Emergent Misbehavior

By Ed Nisley, October 01, 2004

Ed sees potential menace in the proliferation of remotely updatable embedded systems.

October, 2004: Emergent Misbehavior

Ed's an EE, PE, and author in Poughkeepsie, NY. Contact him at ed.nisleyieee.org with "Dr Dobbs" in the subject to avoid spam filters.

Three years ago, I mentioned the possibility of Internet-enabled refrigerators mounting a distributed denial-of-service attack on your local 911 center, in the context of security measures for deeply embedded systems. Earlier this year, I described how the control program in some cable modems can be replaced with code of your own choosing.

Perhaps the examples produced a few snickers, but the point remains valid: Allowing remote code updates in a device that's not under your physical control means the device can be hijacked and made to do nearly anything. As embedded devices continue to shrink, multiply, and network, their potential for misbehavior increases dramatically.

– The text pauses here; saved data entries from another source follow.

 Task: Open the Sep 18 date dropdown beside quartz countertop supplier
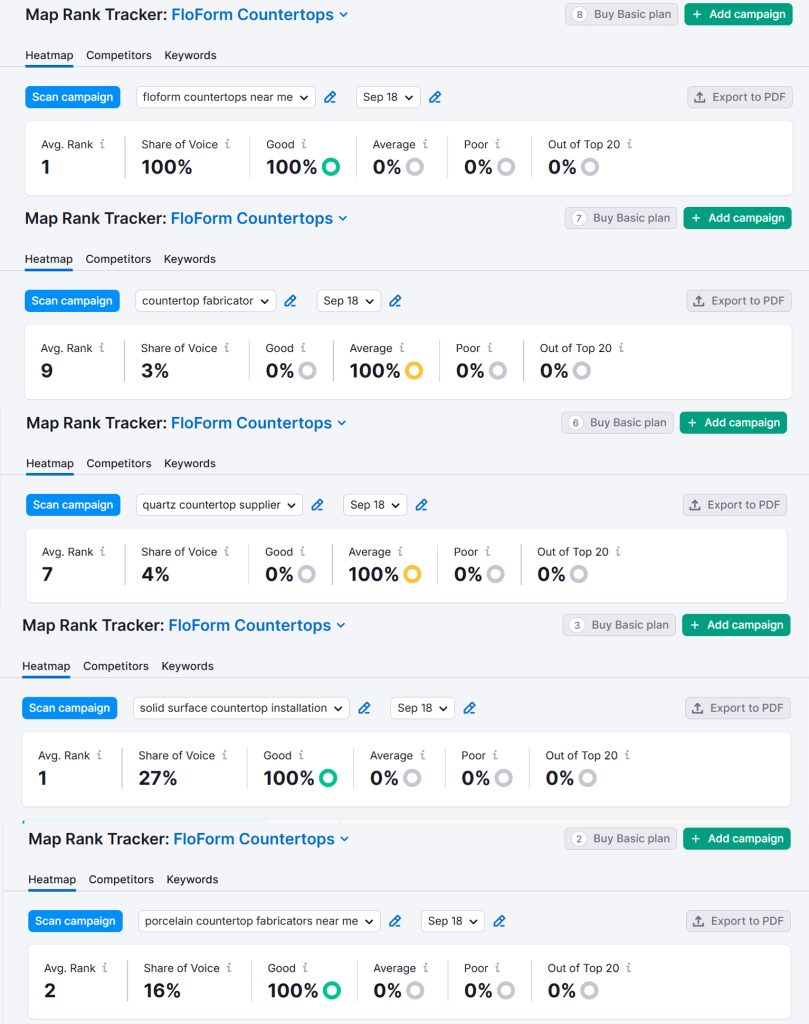click(374, 505)
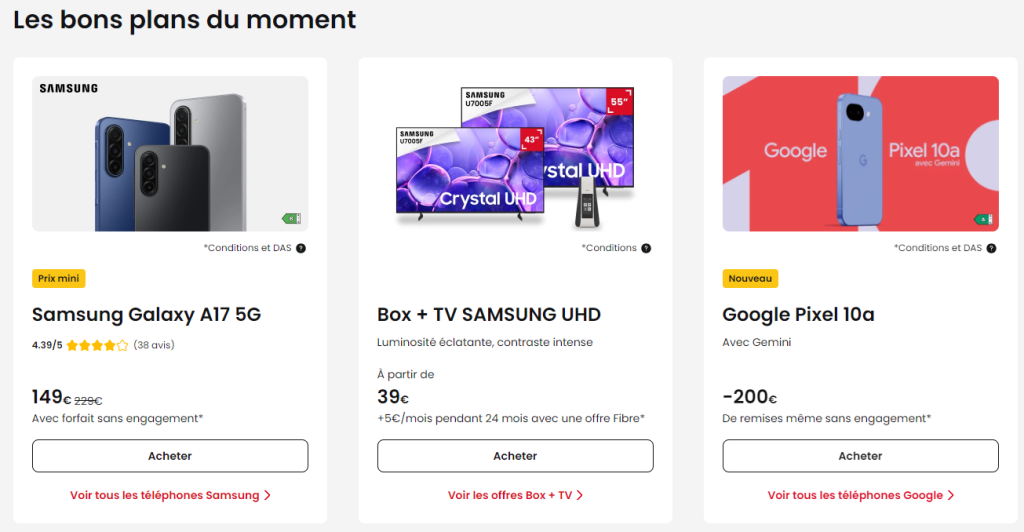The image size is (1024, 532).
Task: Click the "Nouveau" badge on the Pixel card
Action: pyautogui.click(x=750, y=279)
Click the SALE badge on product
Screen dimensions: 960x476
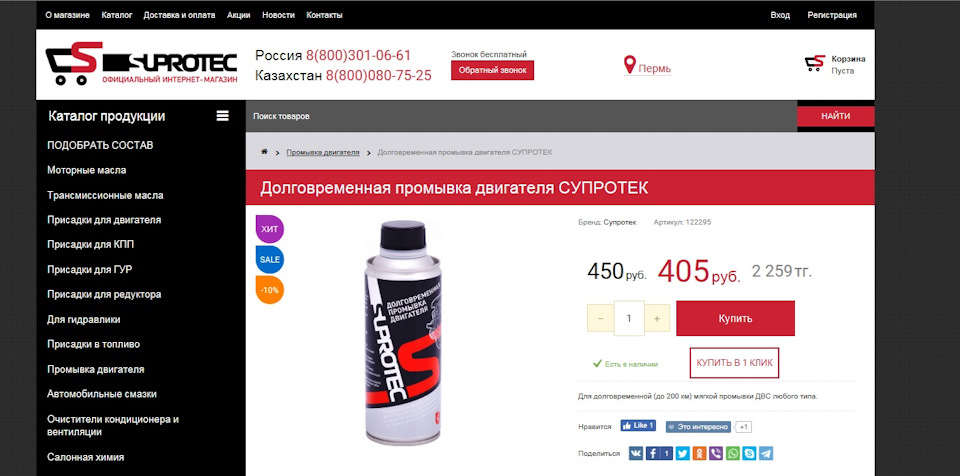click(x=269, y=259)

Worse, it seems we don't need malignant code to cause major problems, because the verification and testing techniques that help weed out errors may not be capable of ensuring that the overall design scales correctly. Algorithms that work well for one device in isolation or a few devices on a LAN may have completely unexpected consequences when tens or hundreds of thousands of devices go live in the field.

An example of this recently came to light, involving nothing more exotic than consumer-grade firewall routers that automatically set their internal clocks. Let's start by finding out what motivates designers to use automatic timekeeping, then see how it works and what went wrong. If your design calls for a whole bunch of networked gizmos, there are some serious lessons to be learned along the way.

Timekeeping

PCs, workstations, servers, and suchlike include a hardware clock that maintains the correct time and date, with a battery supplying power while the system is turned off. UNIX-flavored systems prefer to have that clock set to UTC (Coordinated Universal Time), while Windows PCs favor local time in the appropriate time zone, and it's typical for fresh Linux installations to report completely bogus time until that's sorted out. The BIOS or operating system copies the hardware clock's time into the kernel's software-clock timekeeping variables during the boot sequence and may copy the current system time back to the hardware during shutdown. In principle, therefore, both the hardware and the software clocks report the same time.

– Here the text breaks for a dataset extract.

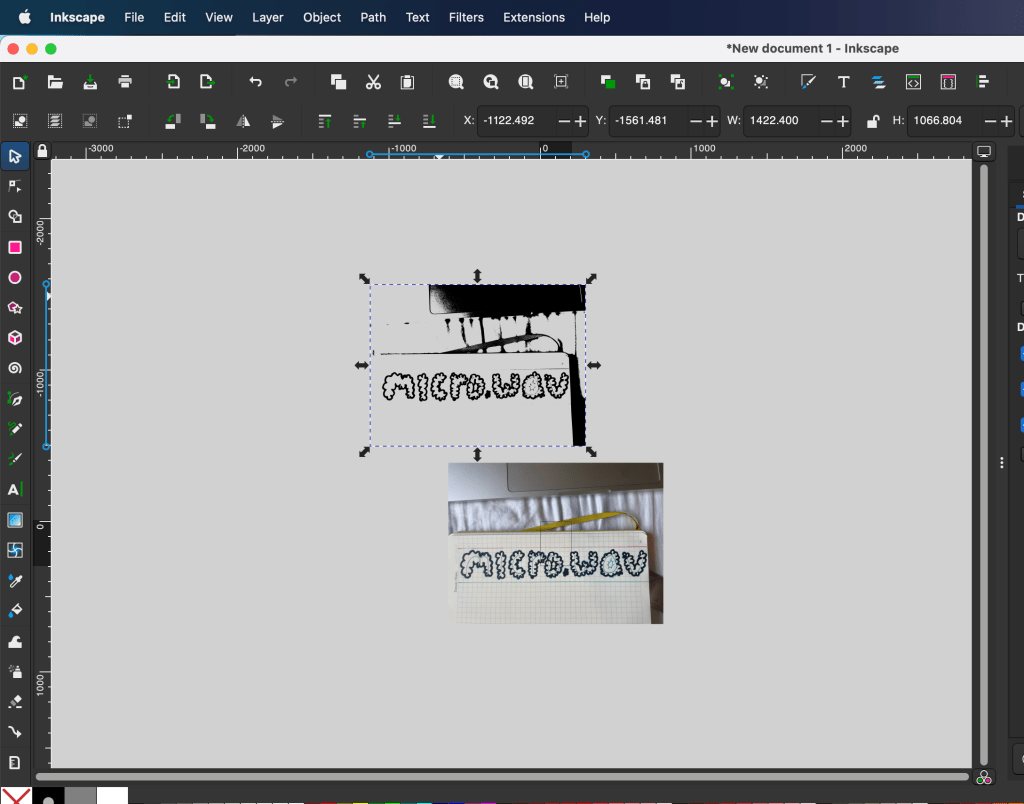Choose the Spiral tool
This screenshot has width=1024, height=804.
pos(15,368)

Hardware clocks use a quartz crystal oscillator, typically vibrating at 32,768 kHz, to produce a 1-Hz timekeeping interrupt. While quartz crystal oscillators were a major step forward from pendulum clock technology, relentless marketplace economics ensures that designers must use the cheapest possible crystal that satisfies the basic performance requirements.

But when was the last time you specified the long-term accuracy of the clock inside a computer system of any sort? Unless the computer's main function involves timekeeping, nobody really cares. Hence, the downward economic pressure and the reason why hardware clock oscillators tend to keep inaccurate time. The crystal has an initial error, plus variations with temperature and age. The typical accumulated error can reach a few minutes per month and may vary unpredictably.

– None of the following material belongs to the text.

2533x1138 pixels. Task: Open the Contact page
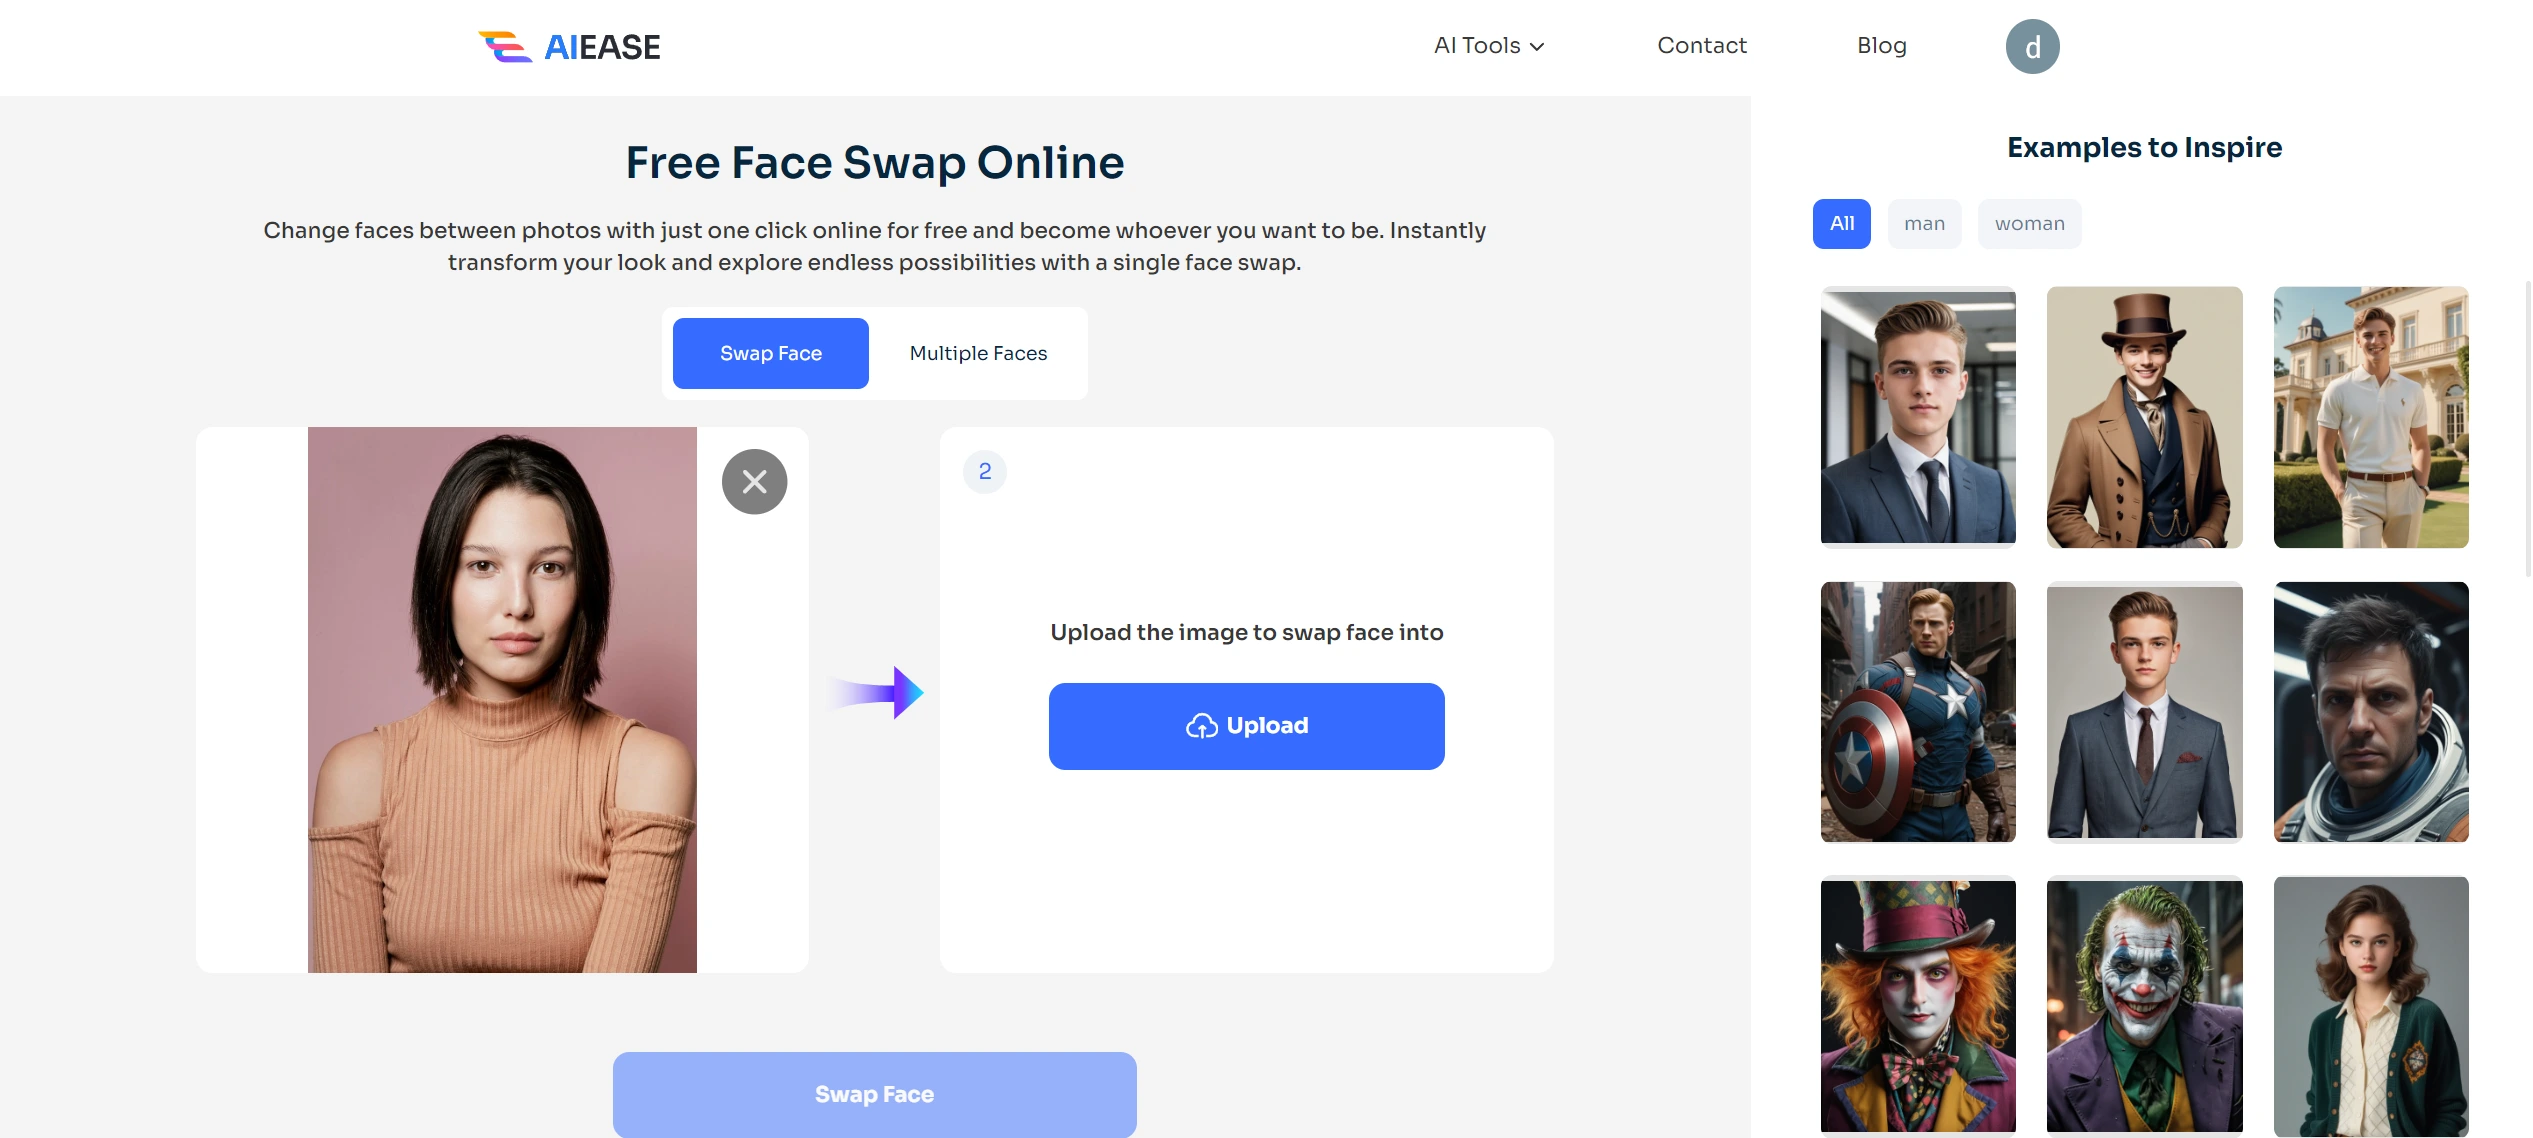[x=1701, y=46]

An overall frequency error of only 0.0023 percent, 23 parts per million, amounts to an error rate of 1 minute per month. Most PC users set the system's hardware clock once, when they first fire up a new PC, and the accumulated error can reach half an hour after a year. I've seen Windows PCs with far more error, because their owners didn't notice, care, or know how to reset the clock.

The hardware clock is active only when the power is off, but the operating-system's software clock derives its accuracy from the CPU's crystal oscillator and is subject to similar errors. Both clocks will certainly drift at the whim of their crystals unless you periodically correct them.

The situation with embedded systems is even worse. A PC-class system has a display and keyboard, but an embedded system may have only a few buttons and LEDs. Given how few VCRs display the correct time, you can imagine how little interest most people would have in tweaking gadgets with no display at all.

The solution is to get humans out of the timekeeping business by automating the process. If we can find one system with a known-good clock and define a mechanism where other systems can set their clocks to that time, everything will work perfectly. That's the principle behind NTP, the Network Time Protocol, and it works wonderfully well.

NTP and SNTP

Even the earliest UNIX systems resided on networks, so they encountered the problems caused by clock (mis)synchronization long before DOS and Windows came along. Even a small network runs into troubles when each node carries a different time of day: Files can be created with dates in the future or past, daily archives can miss files created "tomorrow" or "yesterday," and other problems can be even harder to figure out. Manually keeping each node's time correct to within a few seconds simply isn't feasible.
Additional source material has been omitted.